Can ETFs Capture Private Equity Markets?

The world’s largest asset managers are scrambling to devise new ways to package private investment opportunities into a passive ETF wrapper. Private assets are the fastest-growing market in the financial world -- but could also prove the most challenging field for ETF providers to penetrate.

Private markets are alluring for investors due to their potential for higher yields, diversification and substantial returns. For asset managers, high fees and profit margins are hard to ignore. Traditionally, private assets like private equity, private debt, real estate, infrastructure, and venture capital have been the exclusive domain of large institutional investors and the wealthy elite. Family offices have increasingly embraced private equity, with allocations surpassing public equity allocations for the first time.

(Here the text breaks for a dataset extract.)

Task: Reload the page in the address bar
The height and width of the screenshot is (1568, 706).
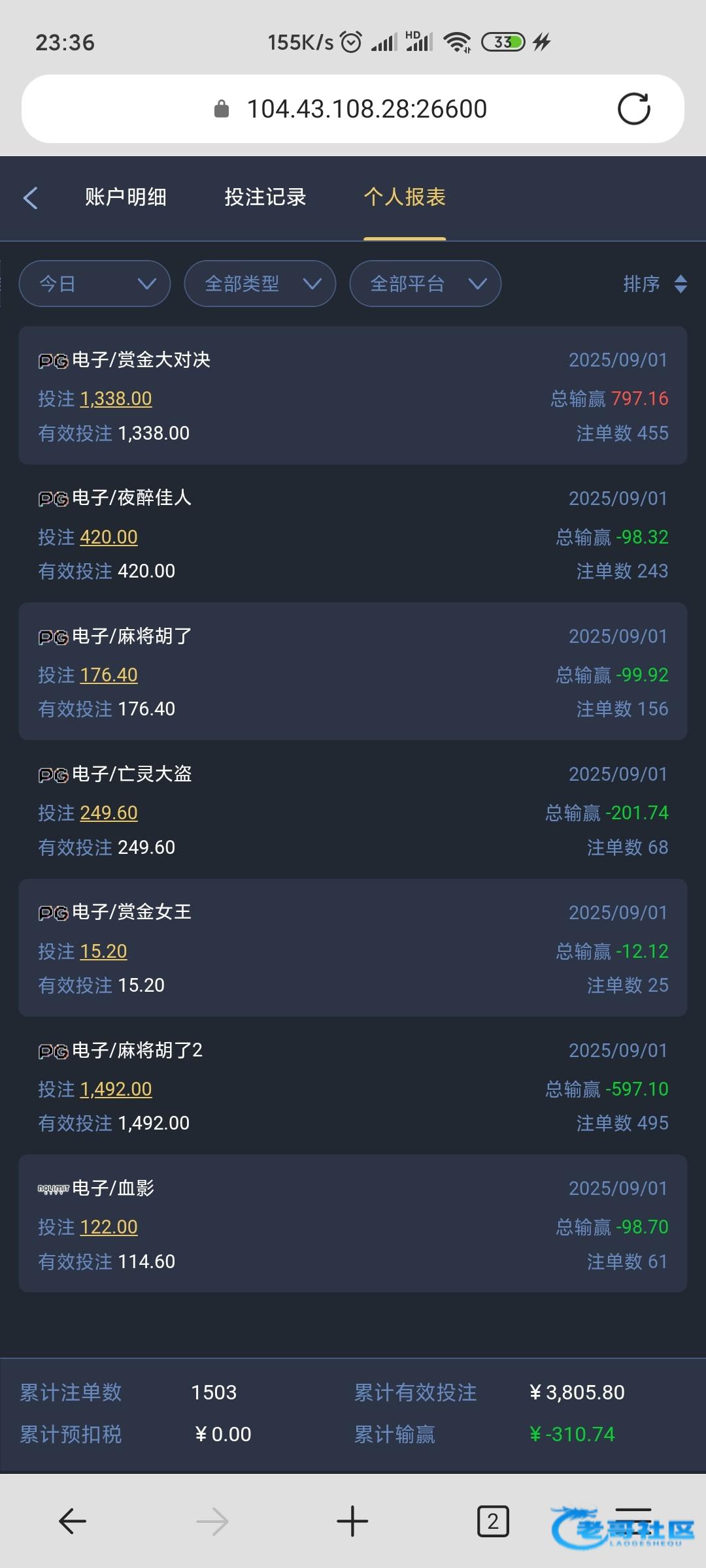Action: 633,109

Currently worth more than $13 trillion, the private market is projected to reach nearly $20 trillion through 2028, according to PitchBook. Retail investors presently have zero direct exposure to private markets. But bundling them into an ETF wrapper would set the stage for retail consumption at a fraction of the cost.

Behemoths like BlackRock and Invesco are at the forefront of the push to democratize private markets, clamoring to construct private asset ETFs. BlackRock just inked a $3.2 billion deal for U.K.-based alternative asset data company Preqin – underscoring its commitment to “indexing private markets.” Apollo Global and Goldman Sachs are also exploring opportunities in this space.